5.2 Het College meent dat verweerder op goede gronden tot het oordeel is gekomen dat in het onderhavige geval ten aanzien van perceel 10 geen sprake is van een kennelijke fout. Appellant heeft in het aanvraagformulier onder rubriek 1 aangekruist dat hij niet voor inkomenssteun voor akkerbouwgewassen in aanmerking wenst te komen. Voorts heeft hij in het bijbehorende overzicht van de gewaspercelen bij perceel 10 de bijdragecode 999
(geen bijdrage) vermeld. Gelet op deze duidelijke en consistente aanvraag is er geen reden aan te nemen dat sprake is van een kennelijke fout. Het enkele feit dat wintertarwe een subsidiabel gewas is, brengt, anders dan appellant meent, niet mee dat verweerder had behoren te weten dat appellant perceel 10 voor inkomenssteun in aanmerking wilde brengen. Het is niet aan verweerder om te treden in de motieven van een aanvrager om een perceel al dan niet voor steun op te geven.

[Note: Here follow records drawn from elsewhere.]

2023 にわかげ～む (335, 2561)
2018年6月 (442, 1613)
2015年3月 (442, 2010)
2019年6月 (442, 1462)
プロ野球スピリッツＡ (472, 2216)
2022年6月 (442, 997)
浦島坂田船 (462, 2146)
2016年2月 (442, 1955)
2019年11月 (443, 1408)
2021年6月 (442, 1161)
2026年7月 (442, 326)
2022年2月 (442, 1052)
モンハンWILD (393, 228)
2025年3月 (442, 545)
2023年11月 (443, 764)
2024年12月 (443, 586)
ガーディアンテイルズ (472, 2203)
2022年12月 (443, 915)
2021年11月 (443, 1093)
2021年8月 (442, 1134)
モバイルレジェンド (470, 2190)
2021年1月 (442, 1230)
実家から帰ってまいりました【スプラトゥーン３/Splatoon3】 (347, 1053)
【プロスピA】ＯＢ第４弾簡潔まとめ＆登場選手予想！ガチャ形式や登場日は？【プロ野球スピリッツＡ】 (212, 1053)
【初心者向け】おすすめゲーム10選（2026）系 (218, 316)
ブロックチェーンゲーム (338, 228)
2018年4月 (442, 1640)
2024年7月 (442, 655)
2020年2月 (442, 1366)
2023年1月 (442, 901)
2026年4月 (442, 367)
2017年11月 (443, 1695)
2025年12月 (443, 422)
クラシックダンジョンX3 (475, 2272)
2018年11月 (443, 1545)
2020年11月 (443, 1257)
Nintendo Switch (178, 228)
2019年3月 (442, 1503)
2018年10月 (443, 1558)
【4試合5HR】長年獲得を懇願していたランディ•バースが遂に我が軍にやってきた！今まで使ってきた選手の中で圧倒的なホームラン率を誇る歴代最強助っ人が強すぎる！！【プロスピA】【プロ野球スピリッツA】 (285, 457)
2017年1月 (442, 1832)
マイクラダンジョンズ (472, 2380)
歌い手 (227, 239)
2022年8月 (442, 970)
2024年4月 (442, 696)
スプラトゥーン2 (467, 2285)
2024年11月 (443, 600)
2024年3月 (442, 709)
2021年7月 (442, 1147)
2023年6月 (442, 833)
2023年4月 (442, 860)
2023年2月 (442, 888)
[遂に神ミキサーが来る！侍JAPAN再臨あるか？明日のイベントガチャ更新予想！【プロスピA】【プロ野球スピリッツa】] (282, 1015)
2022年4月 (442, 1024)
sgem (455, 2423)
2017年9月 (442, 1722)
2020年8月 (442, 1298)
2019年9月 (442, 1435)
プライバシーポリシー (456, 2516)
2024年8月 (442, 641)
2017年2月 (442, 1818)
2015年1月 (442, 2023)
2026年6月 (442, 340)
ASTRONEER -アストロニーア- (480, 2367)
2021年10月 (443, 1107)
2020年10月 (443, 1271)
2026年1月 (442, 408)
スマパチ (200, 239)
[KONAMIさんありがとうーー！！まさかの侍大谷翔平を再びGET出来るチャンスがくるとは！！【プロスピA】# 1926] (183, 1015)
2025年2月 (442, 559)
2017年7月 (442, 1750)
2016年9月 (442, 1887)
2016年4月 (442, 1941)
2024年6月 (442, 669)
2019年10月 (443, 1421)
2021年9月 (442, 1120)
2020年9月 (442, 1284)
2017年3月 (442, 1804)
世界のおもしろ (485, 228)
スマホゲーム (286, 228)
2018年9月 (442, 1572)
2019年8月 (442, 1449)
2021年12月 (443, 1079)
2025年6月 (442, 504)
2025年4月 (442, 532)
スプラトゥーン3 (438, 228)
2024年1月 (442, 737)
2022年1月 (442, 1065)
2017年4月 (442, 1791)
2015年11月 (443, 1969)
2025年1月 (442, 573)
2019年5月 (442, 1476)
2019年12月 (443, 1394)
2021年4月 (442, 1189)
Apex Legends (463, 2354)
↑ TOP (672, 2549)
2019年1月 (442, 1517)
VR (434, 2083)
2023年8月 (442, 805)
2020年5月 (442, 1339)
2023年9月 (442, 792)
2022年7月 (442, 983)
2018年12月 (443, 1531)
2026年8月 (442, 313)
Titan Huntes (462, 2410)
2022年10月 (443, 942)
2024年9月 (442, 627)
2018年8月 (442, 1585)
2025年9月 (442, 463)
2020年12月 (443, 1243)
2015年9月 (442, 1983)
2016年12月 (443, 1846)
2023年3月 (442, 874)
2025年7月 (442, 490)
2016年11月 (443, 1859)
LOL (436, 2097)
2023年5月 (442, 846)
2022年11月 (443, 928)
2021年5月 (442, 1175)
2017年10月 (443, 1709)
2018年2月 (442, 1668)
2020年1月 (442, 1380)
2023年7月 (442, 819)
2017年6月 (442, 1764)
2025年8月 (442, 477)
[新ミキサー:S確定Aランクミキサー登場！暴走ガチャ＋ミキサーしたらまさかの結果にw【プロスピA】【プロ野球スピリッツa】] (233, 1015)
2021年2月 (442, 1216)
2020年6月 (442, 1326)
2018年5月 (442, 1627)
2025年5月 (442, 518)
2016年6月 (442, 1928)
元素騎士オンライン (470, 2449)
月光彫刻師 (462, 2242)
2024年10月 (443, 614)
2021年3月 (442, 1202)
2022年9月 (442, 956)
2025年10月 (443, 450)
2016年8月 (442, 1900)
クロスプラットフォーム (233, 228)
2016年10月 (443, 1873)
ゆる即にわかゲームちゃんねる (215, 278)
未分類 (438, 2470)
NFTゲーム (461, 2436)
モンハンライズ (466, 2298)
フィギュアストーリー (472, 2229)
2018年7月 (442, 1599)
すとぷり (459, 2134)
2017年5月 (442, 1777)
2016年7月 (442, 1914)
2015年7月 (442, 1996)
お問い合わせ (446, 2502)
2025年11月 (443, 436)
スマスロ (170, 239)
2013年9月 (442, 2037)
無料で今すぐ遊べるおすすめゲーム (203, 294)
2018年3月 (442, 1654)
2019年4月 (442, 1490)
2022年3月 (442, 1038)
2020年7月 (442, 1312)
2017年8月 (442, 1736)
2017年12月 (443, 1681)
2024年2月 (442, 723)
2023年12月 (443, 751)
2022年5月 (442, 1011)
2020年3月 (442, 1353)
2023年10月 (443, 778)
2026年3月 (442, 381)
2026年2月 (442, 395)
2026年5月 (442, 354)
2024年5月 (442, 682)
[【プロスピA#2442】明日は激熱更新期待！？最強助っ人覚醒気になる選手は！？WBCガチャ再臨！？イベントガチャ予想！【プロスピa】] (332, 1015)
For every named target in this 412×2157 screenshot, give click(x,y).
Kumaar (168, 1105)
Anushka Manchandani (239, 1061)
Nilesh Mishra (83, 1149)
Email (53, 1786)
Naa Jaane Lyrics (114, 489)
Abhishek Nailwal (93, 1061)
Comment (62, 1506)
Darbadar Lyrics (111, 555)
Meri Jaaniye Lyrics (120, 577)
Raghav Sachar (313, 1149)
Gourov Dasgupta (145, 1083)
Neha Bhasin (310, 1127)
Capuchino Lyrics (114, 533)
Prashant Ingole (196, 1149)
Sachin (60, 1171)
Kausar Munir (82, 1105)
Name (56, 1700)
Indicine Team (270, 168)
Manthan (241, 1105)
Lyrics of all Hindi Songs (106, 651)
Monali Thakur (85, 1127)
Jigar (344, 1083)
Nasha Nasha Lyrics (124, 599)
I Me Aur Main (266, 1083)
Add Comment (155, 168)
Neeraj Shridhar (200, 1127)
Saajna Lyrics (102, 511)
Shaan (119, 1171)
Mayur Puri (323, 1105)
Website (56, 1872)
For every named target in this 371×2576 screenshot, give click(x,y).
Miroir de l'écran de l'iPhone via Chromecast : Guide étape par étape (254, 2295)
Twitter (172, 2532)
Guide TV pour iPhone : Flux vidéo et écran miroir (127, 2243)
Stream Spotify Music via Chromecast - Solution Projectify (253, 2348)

5.3 Het voorgaande leidt tot de slotsom dat verweerder terecht heeft geweigerd aan appellant inkomenssteun voor perceel 10 toe te kennen. Het beroep dient daarom ongegrond te worden verklaard.
5.4 Er zijn geen termen aanwezig voor een proceskostenveroordeling op grond van artikel 8:75 van de Algemene wet bestuursrecht.
6. De beslissing
Het College verklaart het beroep ongegrond.
Aldus gewezen door mr. E.J.M. Heijs, in tegenwoordigheid van mr. F.W. du Marchie Sarvaas als griffier, en uitgesproken in het openbaar op 29 november 2006.